Internet-Draft CBOR Serialization May 2025
Lundblade Expires 14 November 2025 [Page]
Workgroup:
CBOR
Internet-Draft:
draft-lundblade-cbor-serialization-00
Published:
Intended Status:
Standards Track
Expires:
Author:
L. Lundblade
Security Theory LLC

CBOR Serialization and Determinism

Abstract

This document updates and clarifies CBOR Serialization and Deterministic Encoding as defined in [RFC8949]. It also provides background explanations that were not included in the original specification.

Status of This Memo

This Internet-Draft is submitted in full conformance with the provisions of BCP 78 and BCP 79.

Internet-Drafts are working documents of the Internet Engineering Task Force (IETF). Note that other groups may also distribute working documents as Internet-Drafts. The list of current Internet-Drafts is at https://datatracker.ietf.org/drafts/current/.
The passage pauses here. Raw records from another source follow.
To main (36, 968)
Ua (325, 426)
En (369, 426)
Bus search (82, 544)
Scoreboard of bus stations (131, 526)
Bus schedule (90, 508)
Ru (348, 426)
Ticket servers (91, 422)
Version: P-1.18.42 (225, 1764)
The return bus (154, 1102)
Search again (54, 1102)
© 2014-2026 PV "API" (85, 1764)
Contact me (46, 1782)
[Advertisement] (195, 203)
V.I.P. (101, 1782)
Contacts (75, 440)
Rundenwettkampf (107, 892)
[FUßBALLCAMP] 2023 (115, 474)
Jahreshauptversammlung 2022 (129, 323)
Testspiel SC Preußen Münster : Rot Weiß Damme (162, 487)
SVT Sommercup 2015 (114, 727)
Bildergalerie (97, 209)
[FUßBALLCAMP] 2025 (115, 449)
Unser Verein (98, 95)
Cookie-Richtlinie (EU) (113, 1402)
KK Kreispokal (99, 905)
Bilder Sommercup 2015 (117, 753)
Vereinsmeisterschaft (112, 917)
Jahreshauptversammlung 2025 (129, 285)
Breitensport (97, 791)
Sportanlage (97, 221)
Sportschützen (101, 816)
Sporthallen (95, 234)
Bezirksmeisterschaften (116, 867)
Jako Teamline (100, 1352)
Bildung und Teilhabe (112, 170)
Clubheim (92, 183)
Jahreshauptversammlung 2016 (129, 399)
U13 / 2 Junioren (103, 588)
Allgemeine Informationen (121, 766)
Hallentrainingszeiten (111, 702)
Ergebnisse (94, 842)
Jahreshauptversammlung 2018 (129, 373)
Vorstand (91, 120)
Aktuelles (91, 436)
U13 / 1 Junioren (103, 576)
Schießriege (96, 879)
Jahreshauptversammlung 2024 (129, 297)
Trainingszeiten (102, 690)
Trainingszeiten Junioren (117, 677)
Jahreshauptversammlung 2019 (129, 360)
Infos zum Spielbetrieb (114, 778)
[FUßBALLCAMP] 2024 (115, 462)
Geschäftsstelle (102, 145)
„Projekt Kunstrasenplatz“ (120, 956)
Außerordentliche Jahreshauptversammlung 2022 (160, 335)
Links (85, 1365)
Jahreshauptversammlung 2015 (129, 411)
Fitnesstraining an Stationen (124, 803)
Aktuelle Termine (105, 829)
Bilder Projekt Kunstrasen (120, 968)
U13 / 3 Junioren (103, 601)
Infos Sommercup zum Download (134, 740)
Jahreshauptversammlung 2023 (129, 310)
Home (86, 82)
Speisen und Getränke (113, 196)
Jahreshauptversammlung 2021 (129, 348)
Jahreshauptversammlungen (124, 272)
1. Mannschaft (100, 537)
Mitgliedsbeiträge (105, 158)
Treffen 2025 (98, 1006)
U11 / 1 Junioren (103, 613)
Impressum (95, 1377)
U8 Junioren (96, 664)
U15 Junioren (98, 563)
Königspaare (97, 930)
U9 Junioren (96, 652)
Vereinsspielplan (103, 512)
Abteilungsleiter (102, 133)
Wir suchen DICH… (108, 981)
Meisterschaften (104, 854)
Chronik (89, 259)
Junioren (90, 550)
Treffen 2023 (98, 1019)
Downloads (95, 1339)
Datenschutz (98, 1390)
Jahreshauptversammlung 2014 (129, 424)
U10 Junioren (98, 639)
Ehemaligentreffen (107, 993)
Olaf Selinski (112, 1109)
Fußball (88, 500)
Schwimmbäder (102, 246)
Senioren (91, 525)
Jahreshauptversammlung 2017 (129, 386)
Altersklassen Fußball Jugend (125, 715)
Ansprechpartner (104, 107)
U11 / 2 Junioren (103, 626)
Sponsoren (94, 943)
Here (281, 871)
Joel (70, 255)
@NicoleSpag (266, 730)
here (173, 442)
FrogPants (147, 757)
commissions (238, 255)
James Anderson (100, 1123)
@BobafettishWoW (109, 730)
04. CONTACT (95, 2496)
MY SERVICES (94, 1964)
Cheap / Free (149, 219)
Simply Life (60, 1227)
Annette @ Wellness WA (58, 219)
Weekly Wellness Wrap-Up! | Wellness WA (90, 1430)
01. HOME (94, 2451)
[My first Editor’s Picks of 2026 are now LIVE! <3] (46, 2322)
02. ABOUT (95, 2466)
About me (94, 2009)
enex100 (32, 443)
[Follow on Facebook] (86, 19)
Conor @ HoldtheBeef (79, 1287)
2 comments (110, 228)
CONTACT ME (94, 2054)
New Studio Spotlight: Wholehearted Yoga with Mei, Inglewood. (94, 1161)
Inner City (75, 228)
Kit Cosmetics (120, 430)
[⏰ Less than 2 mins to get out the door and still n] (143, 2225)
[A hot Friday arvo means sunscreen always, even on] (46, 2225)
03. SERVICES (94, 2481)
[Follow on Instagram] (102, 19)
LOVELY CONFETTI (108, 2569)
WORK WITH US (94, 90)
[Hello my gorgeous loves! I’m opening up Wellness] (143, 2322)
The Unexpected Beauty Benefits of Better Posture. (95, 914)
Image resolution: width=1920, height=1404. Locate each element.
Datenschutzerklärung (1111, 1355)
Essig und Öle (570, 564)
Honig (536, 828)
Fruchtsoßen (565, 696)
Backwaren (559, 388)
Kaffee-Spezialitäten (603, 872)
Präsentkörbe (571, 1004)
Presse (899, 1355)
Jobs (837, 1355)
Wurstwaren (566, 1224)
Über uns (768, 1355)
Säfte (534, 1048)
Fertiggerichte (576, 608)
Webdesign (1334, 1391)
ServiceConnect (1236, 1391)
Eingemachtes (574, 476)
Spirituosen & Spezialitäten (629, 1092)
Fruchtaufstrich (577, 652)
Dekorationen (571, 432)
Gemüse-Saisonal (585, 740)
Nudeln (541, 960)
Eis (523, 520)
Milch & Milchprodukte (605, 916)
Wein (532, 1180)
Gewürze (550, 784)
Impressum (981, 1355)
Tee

Internet-Drafts are draft documents valid for a maximum of six months and may be updated, replaced, or obsoleted by other documents at any time. It is inappropriate to use Internet-Drafts as reference material or to cite them other than as "work in progress."

This Internet-Draft will expire on 14 November 2025.

Table of Contents

1. Introduction

This document provides a complete definition of both Preferred Serialization and CBOR Deterministic Encoding Requirements (CDER) such that the reader does not need to refer to their definitions in [RFC8949].

The overwhelming purpose of this document is clarity and ease for the CBOR ecosystem on the subject of serialization and determinism. Aside from one small change, this restatement of the requirements doesn’t change anything in [RFC8949]. No new concepts or terminology is introduced.

The small change is to Preferred Serialization. The conditional “preference” for deterministic length encoding in Section 4.1 of [RFC8949] is promoted to an unconditional requirement by this document. This change is considered reasonably compatible with the extant CBOR ecosystem. Since the publication of [RFC8949], a period of five years, the CBOR community largely assumed deterministic length encoding was a requirement of Preferred Serialization. It is better to make this minor change than to create a third serialization concept that would compound the complexity and confusion in this part of the CBOR ecosystem.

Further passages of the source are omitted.